── Provided records ──

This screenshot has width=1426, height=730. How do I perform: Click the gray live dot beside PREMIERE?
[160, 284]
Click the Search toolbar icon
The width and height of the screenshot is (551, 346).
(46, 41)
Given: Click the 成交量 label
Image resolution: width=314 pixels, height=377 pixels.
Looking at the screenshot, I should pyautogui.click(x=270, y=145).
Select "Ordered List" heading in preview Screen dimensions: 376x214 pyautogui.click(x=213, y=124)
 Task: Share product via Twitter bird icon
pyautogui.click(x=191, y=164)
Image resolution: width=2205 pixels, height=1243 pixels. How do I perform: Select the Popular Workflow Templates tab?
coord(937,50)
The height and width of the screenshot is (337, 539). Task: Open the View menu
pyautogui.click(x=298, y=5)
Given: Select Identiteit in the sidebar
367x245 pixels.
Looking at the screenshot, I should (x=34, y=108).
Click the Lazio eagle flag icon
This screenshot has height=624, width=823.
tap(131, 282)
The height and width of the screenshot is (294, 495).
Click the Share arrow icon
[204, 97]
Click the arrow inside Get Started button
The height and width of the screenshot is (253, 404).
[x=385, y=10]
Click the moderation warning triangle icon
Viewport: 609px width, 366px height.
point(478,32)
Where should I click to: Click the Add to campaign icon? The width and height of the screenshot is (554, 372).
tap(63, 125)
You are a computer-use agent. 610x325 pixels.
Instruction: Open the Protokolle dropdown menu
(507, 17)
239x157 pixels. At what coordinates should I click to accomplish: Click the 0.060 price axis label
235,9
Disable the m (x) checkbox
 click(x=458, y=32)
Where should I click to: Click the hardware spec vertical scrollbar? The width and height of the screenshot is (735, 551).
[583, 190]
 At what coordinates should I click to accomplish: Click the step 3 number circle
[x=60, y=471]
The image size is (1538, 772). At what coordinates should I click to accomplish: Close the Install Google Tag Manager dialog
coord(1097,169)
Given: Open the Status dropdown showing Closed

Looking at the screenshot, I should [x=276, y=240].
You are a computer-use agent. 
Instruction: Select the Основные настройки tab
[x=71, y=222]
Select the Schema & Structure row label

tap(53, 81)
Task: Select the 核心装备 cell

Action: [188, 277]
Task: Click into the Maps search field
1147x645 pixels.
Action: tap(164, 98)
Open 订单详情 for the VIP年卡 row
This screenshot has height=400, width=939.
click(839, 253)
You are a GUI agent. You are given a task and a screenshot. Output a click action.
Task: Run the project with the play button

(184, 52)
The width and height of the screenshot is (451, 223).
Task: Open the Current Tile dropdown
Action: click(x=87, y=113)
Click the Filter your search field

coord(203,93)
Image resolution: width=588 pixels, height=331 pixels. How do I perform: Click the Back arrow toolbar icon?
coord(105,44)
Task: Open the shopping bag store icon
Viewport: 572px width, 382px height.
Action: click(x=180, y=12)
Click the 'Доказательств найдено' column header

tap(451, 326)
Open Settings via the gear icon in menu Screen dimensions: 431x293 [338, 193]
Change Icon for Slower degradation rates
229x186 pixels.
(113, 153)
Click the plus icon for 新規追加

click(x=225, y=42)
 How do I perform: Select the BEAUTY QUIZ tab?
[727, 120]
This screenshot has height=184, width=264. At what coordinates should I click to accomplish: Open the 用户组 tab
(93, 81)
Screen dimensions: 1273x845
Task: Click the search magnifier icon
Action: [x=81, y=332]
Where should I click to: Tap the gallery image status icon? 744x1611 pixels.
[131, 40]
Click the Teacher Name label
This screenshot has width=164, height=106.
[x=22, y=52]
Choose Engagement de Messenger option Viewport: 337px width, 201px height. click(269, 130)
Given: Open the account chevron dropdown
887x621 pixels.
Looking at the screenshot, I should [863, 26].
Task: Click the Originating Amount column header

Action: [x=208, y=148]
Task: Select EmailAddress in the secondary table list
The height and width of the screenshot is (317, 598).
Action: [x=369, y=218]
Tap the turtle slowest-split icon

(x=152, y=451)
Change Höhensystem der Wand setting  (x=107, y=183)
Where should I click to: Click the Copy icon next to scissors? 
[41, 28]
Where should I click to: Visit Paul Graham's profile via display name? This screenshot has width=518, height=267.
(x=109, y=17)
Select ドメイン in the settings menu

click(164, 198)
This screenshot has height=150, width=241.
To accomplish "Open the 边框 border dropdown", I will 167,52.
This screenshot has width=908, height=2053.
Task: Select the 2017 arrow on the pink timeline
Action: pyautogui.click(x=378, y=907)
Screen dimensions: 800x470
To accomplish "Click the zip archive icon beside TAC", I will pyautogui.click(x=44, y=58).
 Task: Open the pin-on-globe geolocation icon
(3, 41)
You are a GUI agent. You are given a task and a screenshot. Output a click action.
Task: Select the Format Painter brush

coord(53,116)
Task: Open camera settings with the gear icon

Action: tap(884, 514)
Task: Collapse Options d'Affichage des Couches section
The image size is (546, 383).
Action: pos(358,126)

───

### What the task requires
For each line shown above, write an exact copy.

### Answer box
This screenshot has width=1426, height=730. How do I perform: Click the gray live dot beside PREMIERE?
[160, 284]
Click the Search toolbar icon
The width and height of the screenshot is (551, 346).
(46, 41)
Given: Click the 成交量 label
Image resolution: width=314 pixels, height=377 pixels.
Looking at the screenshot, I should pyautogui.click(x=270, y=145).
Select "Ordered List" heading in preview Screen dimensions: 376x214 pyautogui.click(x=213, y=124)
 Task: Share product via Twitter bird icon
pyautogui.click(x=191, y=164)
Image resolution: width=2205 pixels, height=1243 pixels. How do I perform: Select the Popular Workflow Templates tab?
coord(937,50)
The height and width of the screenshot is (337, 539). Task: Open the View menu
pyautogui.click(x=298, y=5)
Given: Select Identiteit in the sidebar
367x245 pixels.
Looking at the screenshot, I should (x=34, y=108).
Click the Lazio eagle flag icon
This screenshot has height=624, width=823.
tap(131, 282)
The height and width of the screenshot is (294, 495).
Click the Share arrow icon
[204, 97]
Click the arrow inside Get Started button
The height and width of the screenshot is (253, 404).
[x=385, y=10]
Click the moderation warning triangle icon
Viewport: 609px width, 366px height.
point(478,32)
Where should I click to: Click the Add to campaign icon? The width and height of the screenshot is (554, 372).
tap(63, 125)
You are a computer-use agent. 610x325 pixels.
Instruction: Open the Protokolle dropdown menu
(507, 17)
239x157 pixels. At what coordinates should I click to accomplish: Click the 0.060 price axis label
235,9
Disable the m (x) checkbox
 click(x=458, y=32)
Where should I click to: Click the hardware spec vertical scrollbar? The width and height of the screenshot is (735, 551).
[583, 190]
 At what coordinates should I click to accomplish: Click the step 3 number circle
[x=60, y=471]
The image size is (1538, 772). At what coordinates should I click to accomplish: Close the Install Google Tag Manager dialog
coord(1097,169)
Given: Open the Status dropdown showing Closed

Looking at the screenshot, I should [x=276, y=240].
You are a computer-use agent. 
Instruction: Select the Основные настройки tab
[x=71, y=222]
Select the Schema & Structure row label

tap(53, 81)
Task: Select the 核心装备 cell

Action: [188, 277]
Task: Click into the Maps search field
1147x645 pixels.
Action: tap(164, 98)
Open 订单详情 for the VIP年卡 row
This screenshot has height=400, width=939.
click(839, 253)
You are a GUI agent. You are given a task and a screenshot. Output a click action.
Task: Run the project with the play button

(184, 52)
The width and height of the screenshot is (451, 223).
Task: Open the Current Tile dropdown
Action: click(x=87, y=113)
Click the Filter your search field

coord(203,93)
Image resolution: width=588 pixels, height=331 pixels. How do I perform: Click the Back arrow toolbar icon?
coord(105,44)
Task: Open the shopping bag store icon
Viewport: 572px width, 382px height.
Action: click(x=180, y=12)
Click the 'Доказательств найдено' column header

tap(451, 326)
Open Settings via the gear icon in menu Screen dimensions: 431x293 [338, 193]
Change Icon for Slower degradation rates
229x186 pixels.
(113, 153)
Click the plus icon for 新規追加

click(x=225, y=42)
 How do I perform: Select the BEAUTY QUIZ tab?
[727, 120]
This screenshot has height=184, width=264. At what coordinates should I click to accomplish: Open the 用户组 tab
(93, 81)
Screen dimensions: 1273x845
Task: Click the search magnifier icon
Action: [x=81, y=332]
Where should I click to: Tap the gallery image status icon? 744x1611 pixels.
[131, 40]
Click the Teacher Name label
This screenshot has width=164, height=106.
[x=22, y=52]
Choose Engagement de Messenger option Viewport: 337px width, 201px height. click(269, 130)
Given: Open the account chevron dropdown
887x621 pixels.
Looking at the screenshot, I should [863, 26].
Task: Click the Originating Amount column header

Action: [x=208, y=148]
Task: Select EmailAddress in the secondary table list
The height and width of the screenshot is (317, 598).
Action: [x=369, y=218]
Tap the turtle slowest-split icon

(x=152, y=451)
Change Höhensystem der Wand setting  (x=107, y=183)
Where should I click to: Click the Copy icon next to scissors? 
[41, 28]
Where should I click to: Visit Paul Graham's profile via display name? This screenshot has width=518, height=267.
(x=109, y=17)
Select ドメイン in the settings menu

click(164, 198)
This screenshot has height=150, width=241.
To accomplish "Open the 边框 border dropdown", I will 167,52.
This screenshot has width=908, height=2053.
Task: Select the 2017 arrow on the pink timeline
Action: pyautogui.click(x=378, y=907)
Screen dimensions: 800x470
To accomplish "Click the zip archive icon beside TAC", I will pyautogui.click(x=44, y=58).
 Task: Open the pin-on-globe geolocation icon
(3, 41)
You are a GUI agent. You are given a task and a screenshot. Output a click action.
Task: Select the Format Painter brush

coord(53,116)
Task: Open camera settings with the gear icon

Action: tap(884, 514)
Task: Collapse Options d'Affichage des Couches section
The image size is (546, 383).
Action: pos(358,126)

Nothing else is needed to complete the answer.